Intervention de Gérard Sebaoun

Réunion du 7 avril 2016 à 15h00
Commission des affaires sociales

Photo issue du site de l'Assemblée nationale ou de WikipediaGérard Sebaoun :

Cet amendement a trait aux postes à risque. La notion de tiers, que nous avons introduite dans la loi de 2015 relative au dialogue social et à l'emploi est, selon les syndicats de médecins du travail notamment, vaste et difficile à définir. Le présent projet de loi la conserve néanmoins, tout en la restreignant à « l'environnement immédiat de travail ».
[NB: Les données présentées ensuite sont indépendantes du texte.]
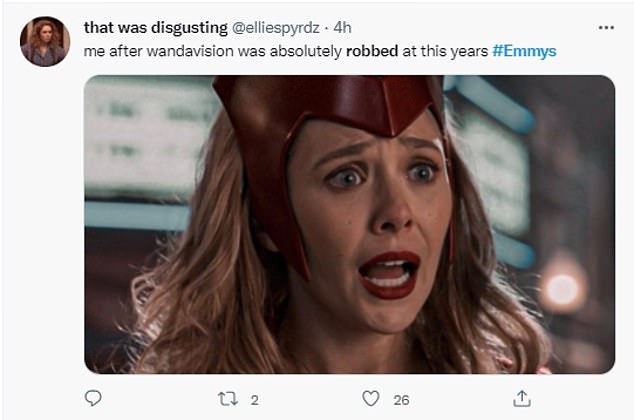Open the share tweet upload icon

click(x=521, y=399)
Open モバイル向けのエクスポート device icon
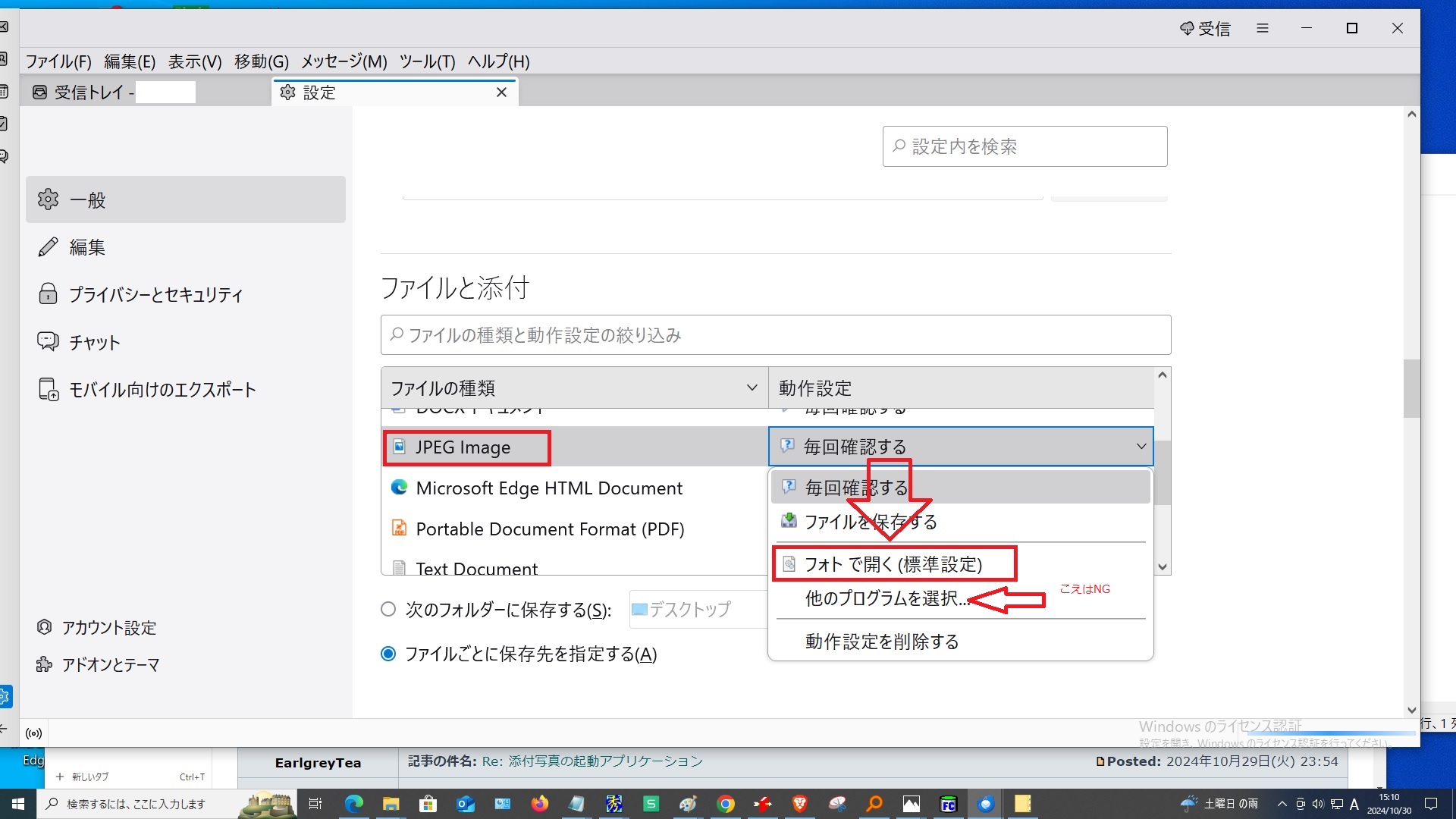Image resolution: width=1456 pixels, height=819 pixels. click(48, 390)
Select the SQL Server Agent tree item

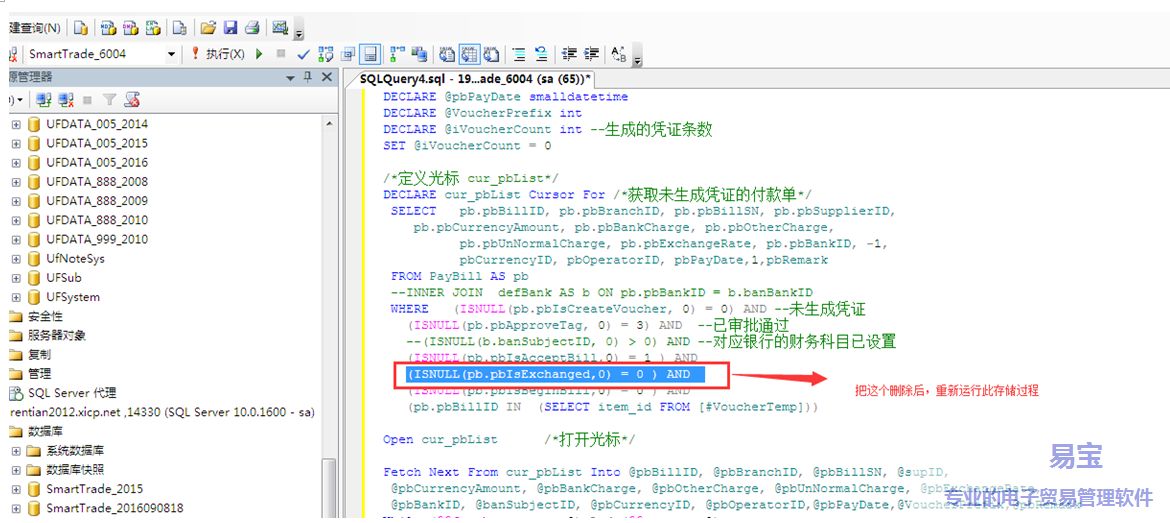70,393
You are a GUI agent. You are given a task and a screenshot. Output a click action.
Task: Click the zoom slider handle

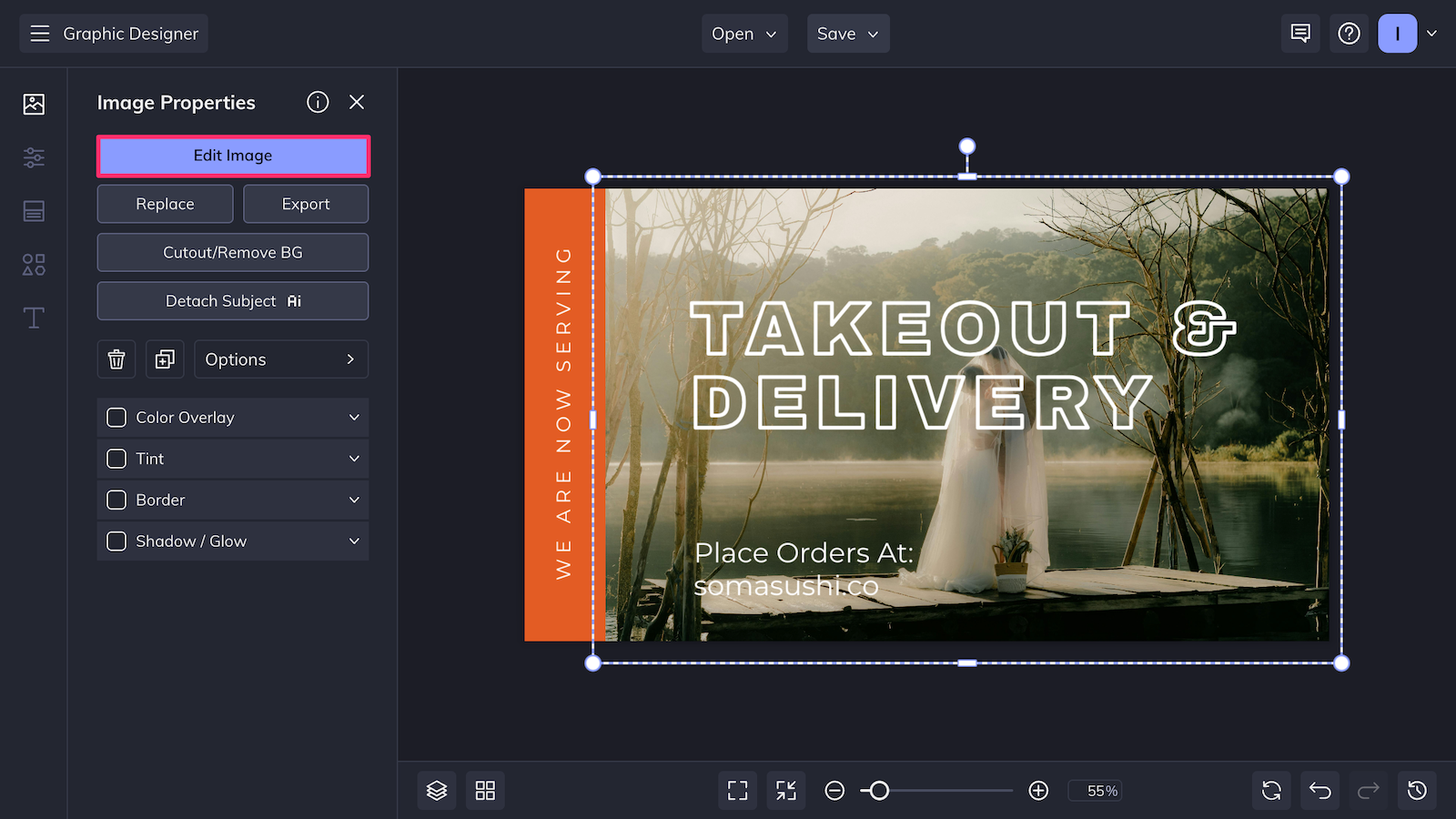[x=878, y=791]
Actuellement, les postes de sécurité sont soumis à des mesures de surveillance strictes puisqu'ils nécessitent une visite de la médecine du travail, d'une part, et un certificat délivré par des médecins experts, d'autre part. C'est le cas notamment pour les pilotes de ligne ou les conducteurs de train.

Par ailleurs, on crée la notion de poste présentant un risque pour le salarié, pour ses collègues et pour les tiers. Ce faisant, on bascule, me semble-t-il, vers une médecine qui n'est plus préventive. Je prendrai trois exemples pour illustrer mon propos. Lors de son examen d'embauche, on découvre qu'un salarié est amblyope, c'est-à-dire qu'il a une faiblesse visuelle très importante. Doit-on lui interdire de travailler dans le bâtiment, où les postes sont à risque ? Par ailleurs, que se passera-t-il si un salarié épileptique parfaitement stabilisé cache son affection au moment de son embauche ou si un salarié diabétique souffre de crises d'hypoglycémie, ce qui présente un risque pour lui-même, pour ses collègues et éventuellement pour des tiers ?

La notion de poste à risque et, par conséquent, celle de postes qui ne sont pas à risque sont donc extrêmement difficiles à déterminer par décret. Le médecin du travail est pris en tenaille, car il doit délivrer un certificat d'aptitude qui n'a pas grand intérêt dans la mesure où il ne dispose pas toujours de tous les éléments. On entre ainsi dans un autre système, écarté par Hervé Gosselin dans son rapport de 2007, qui rapproche la médecine préventive telle qu'elle a été construite depuis 1946 de la médecine dite « de sécurité » qui est en vigueur dans d'autres pays. Nous pourrions basculer véritablement vers cet autre système, et pourquoi pas ? De fait, puisqu'on manque de ressources, il faudra bien que le rôle des médecins évolue. Mais la question n'est pas tranchée ; nous naviguons entre deux eaux. Quoi qu'il en soit, je ne suis pas certain que ce soit au médecin d'assumer la responsabilité de la sécurité des tiers lorsqu'il sélectionne le salarié au moment de l'embauche.